_Exercise task_
Copy all of the rows below word for word, keeping every line unchanged and in the same order.

_Entries provided_
"""

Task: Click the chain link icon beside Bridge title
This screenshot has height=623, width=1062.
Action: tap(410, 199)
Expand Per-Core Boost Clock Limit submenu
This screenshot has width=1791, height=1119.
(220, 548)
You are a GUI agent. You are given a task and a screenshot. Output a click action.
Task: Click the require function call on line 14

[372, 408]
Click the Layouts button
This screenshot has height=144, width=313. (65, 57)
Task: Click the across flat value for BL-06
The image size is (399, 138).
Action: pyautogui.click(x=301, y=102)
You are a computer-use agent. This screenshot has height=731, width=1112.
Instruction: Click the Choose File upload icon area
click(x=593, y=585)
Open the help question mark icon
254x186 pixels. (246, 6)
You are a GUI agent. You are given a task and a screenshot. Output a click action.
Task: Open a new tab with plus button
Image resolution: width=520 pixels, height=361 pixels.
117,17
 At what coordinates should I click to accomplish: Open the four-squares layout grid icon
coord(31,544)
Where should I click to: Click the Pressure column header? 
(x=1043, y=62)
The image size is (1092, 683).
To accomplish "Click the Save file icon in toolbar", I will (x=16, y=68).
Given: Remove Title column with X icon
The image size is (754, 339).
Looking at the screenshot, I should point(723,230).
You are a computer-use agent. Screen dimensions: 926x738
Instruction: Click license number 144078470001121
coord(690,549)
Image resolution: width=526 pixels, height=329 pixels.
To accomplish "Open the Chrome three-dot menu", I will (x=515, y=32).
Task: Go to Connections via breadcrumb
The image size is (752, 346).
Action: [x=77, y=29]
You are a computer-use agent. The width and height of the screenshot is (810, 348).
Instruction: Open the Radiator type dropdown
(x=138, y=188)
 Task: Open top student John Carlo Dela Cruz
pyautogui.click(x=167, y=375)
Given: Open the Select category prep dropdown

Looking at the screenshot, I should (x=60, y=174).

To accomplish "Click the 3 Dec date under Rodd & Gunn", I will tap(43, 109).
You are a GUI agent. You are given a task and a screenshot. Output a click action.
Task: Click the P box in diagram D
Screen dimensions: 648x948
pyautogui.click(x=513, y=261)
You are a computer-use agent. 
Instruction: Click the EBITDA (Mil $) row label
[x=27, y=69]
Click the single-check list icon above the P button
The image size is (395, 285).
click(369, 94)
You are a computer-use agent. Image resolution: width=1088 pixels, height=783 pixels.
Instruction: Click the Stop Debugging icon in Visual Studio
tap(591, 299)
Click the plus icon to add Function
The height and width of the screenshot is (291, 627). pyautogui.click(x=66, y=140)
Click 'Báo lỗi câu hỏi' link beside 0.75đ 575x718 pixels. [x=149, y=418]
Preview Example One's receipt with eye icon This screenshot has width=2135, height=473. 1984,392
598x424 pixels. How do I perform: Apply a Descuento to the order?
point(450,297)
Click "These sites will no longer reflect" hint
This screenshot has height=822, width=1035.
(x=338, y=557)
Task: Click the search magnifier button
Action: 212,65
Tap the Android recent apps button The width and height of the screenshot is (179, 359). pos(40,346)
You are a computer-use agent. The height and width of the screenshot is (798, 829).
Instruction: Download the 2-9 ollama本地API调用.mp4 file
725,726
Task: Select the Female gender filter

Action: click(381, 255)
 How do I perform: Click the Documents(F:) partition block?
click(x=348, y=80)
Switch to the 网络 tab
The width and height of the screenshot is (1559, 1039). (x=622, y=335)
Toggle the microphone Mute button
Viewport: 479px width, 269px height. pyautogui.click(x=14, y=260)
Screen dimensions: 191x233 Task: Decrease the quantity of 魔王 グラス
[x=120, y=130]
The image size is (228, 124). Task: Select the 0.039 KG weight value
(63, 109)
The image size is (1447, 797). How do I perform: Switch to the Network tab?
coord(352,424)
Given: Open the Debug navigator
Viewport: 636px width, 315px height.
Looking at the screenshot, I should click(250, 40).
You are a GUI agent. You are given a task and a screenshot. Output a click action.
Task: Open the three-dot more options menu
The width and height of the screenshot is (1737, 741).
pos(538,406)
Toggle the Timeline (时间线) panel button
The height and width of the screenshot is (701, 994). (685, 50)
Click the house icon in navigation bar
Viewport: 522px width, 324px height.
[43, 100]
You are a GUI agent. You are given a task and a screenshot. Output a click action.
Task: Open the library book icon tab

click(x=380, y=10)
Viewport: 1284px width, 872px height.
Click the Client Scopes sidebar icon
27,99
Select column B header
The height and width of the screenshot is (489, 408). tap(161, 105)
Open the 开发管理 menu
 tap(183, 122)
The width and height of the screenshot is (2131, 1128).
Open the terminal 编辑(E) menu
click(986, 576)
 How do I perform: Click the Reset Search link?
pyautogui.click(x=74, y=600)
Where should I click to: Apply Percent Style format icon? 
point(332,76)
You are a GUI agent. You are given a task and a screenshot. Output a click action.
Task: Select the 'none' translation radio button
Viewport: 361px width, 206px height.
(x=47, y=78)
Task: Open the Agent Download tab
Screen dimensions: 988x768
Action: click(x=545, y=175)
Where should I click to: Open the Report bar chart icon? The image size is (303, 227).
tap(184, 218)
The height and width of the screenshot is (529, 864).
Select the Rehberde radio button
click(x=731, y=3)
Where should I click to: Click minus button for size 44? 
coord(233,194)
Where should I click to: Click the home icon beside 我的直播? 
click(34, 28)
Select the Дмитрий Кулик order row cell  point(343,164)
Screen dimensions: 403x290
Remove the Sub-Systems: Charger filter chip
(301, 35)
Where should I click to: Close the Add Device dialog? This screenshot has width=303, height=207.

"""

_Correct answer_
Task: Click the chain link icon beside Bridge title
This screenshot has height=623, width=1062.
Action: tap(410, 199)
Expand Per-Core Boost Clock Limit submenu
This screenshot has width=1791, height=1119.
(220, 548)
You are a GUI agent. You are given a task and a screenshot. Output a click action.
Task: Click the require function call on line 14

[372, 408]
Click the Layouts button
This screenshot has height=144, width=313. (65, 57)
Task: Click the across flat value for BL-06
The image size is (399, 138).
Action: pyautogui.click(x=301, y=102)
You are a computer-use agent. This screenshot has height=731, width=1112.
Instruction: Click the Choose File upload icon area
click(x=593, y=585)
Open the help question mark icon
254x186 pixels. (246, 6)
You are a GUI agent. You are given a task and a screenshot. Output a click action.
Task: Open a new tab with plus button
Image resolution: width=520 pixels, height=361 pixels.
117,17
 At what coordinates should I click to accomplish: Open the four-squares layout grid icon
coord(31,544)
Where should I click to: Click the Pressure column header? 
(x=1043, y=62)
The image size is (1092, 683).
To accomplish "Click the Save file icon in toolbar", I will (x=16, y=68).
Given: Remove Title column with X icon
The image size is (754, 339).
Looking at the screenshot, I should point(723,230).
You are a computer-use agent. Screen dimensions: 926x738
Instruction: Click license number 144078470001121
coord(690,549)
Image resolution: width=526 pixels, height=329 pixels.
To accomplish "Open the Chrome three-dot menu", I will (x=515, y=32).
Task: Go to Connections via breadcrumb
The image size is (752, 346).
Action: [x=77, y=29]
You are a computer-use agent. The width and height of the screenshot is (810, 348).
Instruction: Open the Radiator type dropdown
(x=138, y=188)
 Task: Open top student John Carlo Dela Cruz
pyautogui.click(x=167, y=375)
Given: Open the Select category prep dropdown

Looking at the screenshot, I should (x=60, y=174).

To accomplish "Click the 3 Dec date under Rodd & Gunn", I will tap(43, 109).
You are a GUI agent. You are given a task and a screenshot. Output a click action.
Task: Click the P box in diagram D
Screen dimensions: 648x948
pyautogui.click(x=513, y=261)
You are a computer-use agent. 
Instruction: Click the EBITDA (Mil $) row label
[x=27, y=69]
Click the single-check list icon above the P button
The image size is (395, 285).
click(369, 94)
You are a computer-use agent. Image resolution: width=1088 pixels, height=783 pixels.
Instruction: Click the Stop Debugging icon in Visual Studio
tap(591, 299)
Click the plus icon to add Function
The height and width of the screenshot is (291, 627). pyautogui.click(x=66, y=140)
Click 'Báo lỗi câu hỏi' link beside 0.75đ 575x718 pixels. [x=149, y=418]
Preview Example One's receipt with eye icon This screenshot has width=2135, height=473. 1984,392
598x424 pixels. How do I perform: Apply a Descuento to the order?
point(450,297)
Click "These sites will no longer reflect" hint
This screenshot has height=822, width=1035.
(x=338, y=557)
Task: Click the search magnifier button
Action: 212,65
Tap the Android recent apps button The width and height of the screenshot is (179, 359). pos(40,346)
You are a computer-use agent. The height and width of the screenshot is (798, 829).
Instruction: Download the 2-9 ollama本地API调用.mp4 file
725,726
Task: Select the Female gender filter

Action: click(381, 255)
 How do I perform: Click the Documents(F:) partition block?
click(x=348, y=80)
Switch to the 网络 tab
The width and height of the screenshot is (1559, 1039). (x=622, y=335)
Toggle the microphone Mute button
Viewport: 479px width, 269px height. pyautogui.click(x=14, y=260)
Screen dimensions: 191x233 Task: Decrease the quantity of 魔王 グラス
[x=120, y=130]
The image size is (228, 124). Task: Select the 0.039 KG weight value
(63, 109)
The image size is (1447, 797). How do I perform: Switch to the Network tab?
coord(352,424)
Given: Open the Debug navigator
Viewport: 636px width, 315px height.
Looking at the screenshot, I should click(250, 40).
You are a GUI agent. You are given a task and a screenshot. Output a click action.
Task: Open the three-dot more options menu
The width and height of the screenshot is (1737, 741).
pos(538,406)
Toggle the Timeline (时间线) panel button
The height and width of the screenshot is (701, 994). (685, 50)
Click the house icon in navigation bar
Viewport: 522px width, 324px height.
[43, 100]
You are a GUI agent. You are given a task and a screenshot. Output a click action.
Task: Open the library book icon tab

click(x=380, y=10)
Viewport: 1284px width, 872px height.
Click the Client Scopes sidebar icon
27,99
Select column B header
The height and width of the screenshot is (489, 408). tap(161, 105)
Open the 开发管理 menu
 tap(183, 122)
The width and height of the screenshot is (2131, 1128).
Open the terminal 编辑(E) menu
click(986, 576)
 How do I perform: Click the Reset Search link?
pyautogui.click(x=74, y=600)
Where should I click to: Apply Percent Style format icon? 
point(332,76)
You are a GUI agent. You are given a task and a screenshot. Output a click action.
Task: Select the 'none' translation radio button
Viewport: 361px width, 206px height.
(x=47, y=78)
Task: Open the Agent Download tab
Screen dimensions: 988x768
Action: click(x=545, y=175)
Where should I click to: Open the Report bar chart icon? The image size is (303, 227).
tap(184, 218)
The height and width of the screenshot is (529, 864).
Select the Rehberde radio button
click(x=731, y=3)
Where should I click to: Click minus button for size 44? 
coord(233,194)
Where should I click to: Click the home icon beside 我的直播? 
click(34, 28)
Select the Дмитрий Кулик order row cell  point(343,164)
Screen dimensions: 403x290
Remove the Sub-Systems: Charger filter chip
(301, 35)
Where should I click to: Close the Add Device dialog? This screenshot has width=303, height=207.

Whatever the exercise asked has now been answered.